▶ Supplied material
>>
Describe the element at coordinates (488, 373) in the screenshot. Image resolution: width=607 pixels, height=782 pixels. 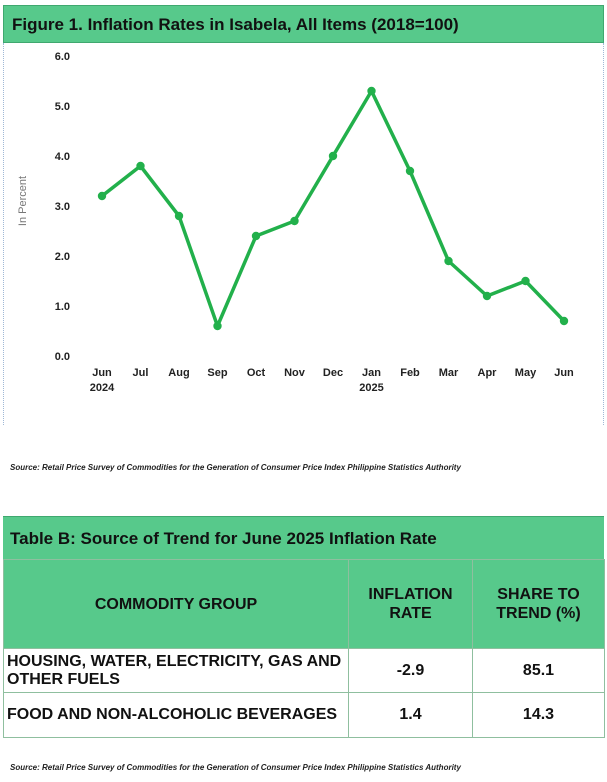
I see `x-tick-label: Apr` at that location.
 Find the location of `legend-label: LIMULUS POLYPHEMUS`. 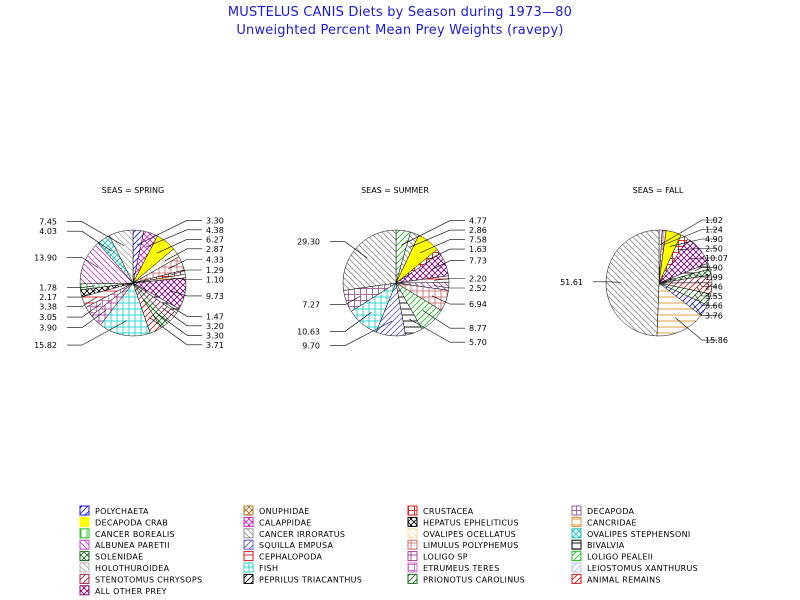

legend-label: LIMULUS POLYPHEMUS is located at coordinates (471, 546).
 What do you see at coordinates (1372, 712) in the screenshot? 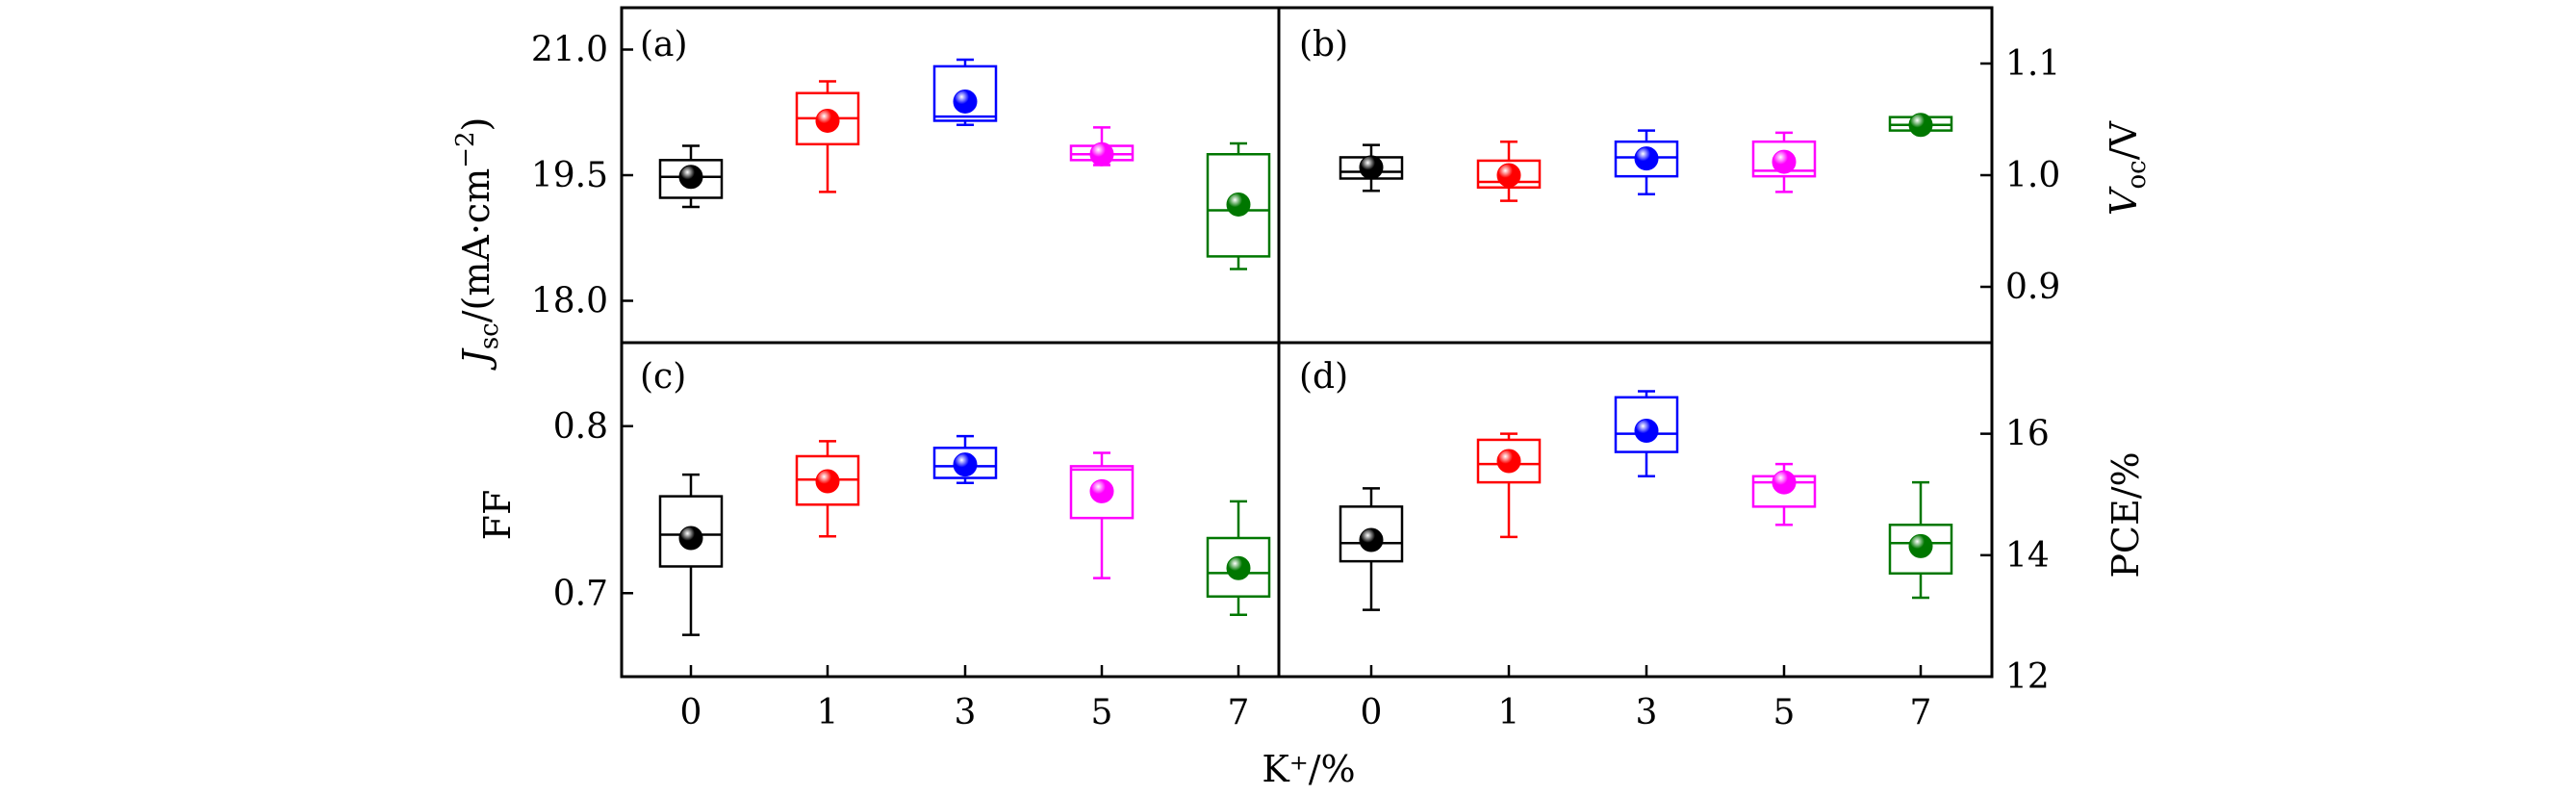
I see `x-tick-label: 0` at bounding box center [1372, 712].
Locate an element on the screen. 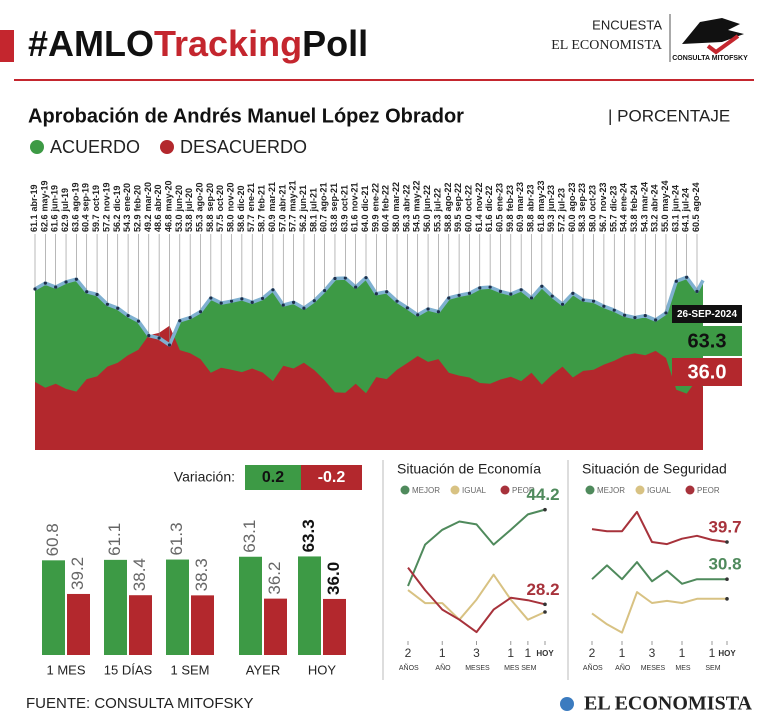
<<
▶ What you are asked to do
Reproduce all of the records, changing "screenshot" to "image" wherever it occurs and keeping everything else the same. Omit the pictures.

▶ Response below
Describe the element at coordinates (488, 373) in the image. Image resolution: width=607 pixels, height=782 pixels. 
I see `x-tick-label: Apr` at that location.
 Find the location of `legend-label: LIMULUS POLYPHEMUS`. 

legend-label: LIMULUS POLYPHEMUS is located at coordinates (471, 546).
 What do you see at coordinates (1372, 712) in the image? 
I see `x-tick-label: 0` at bounding box center [1372, 712].
Locate an element on the screen. 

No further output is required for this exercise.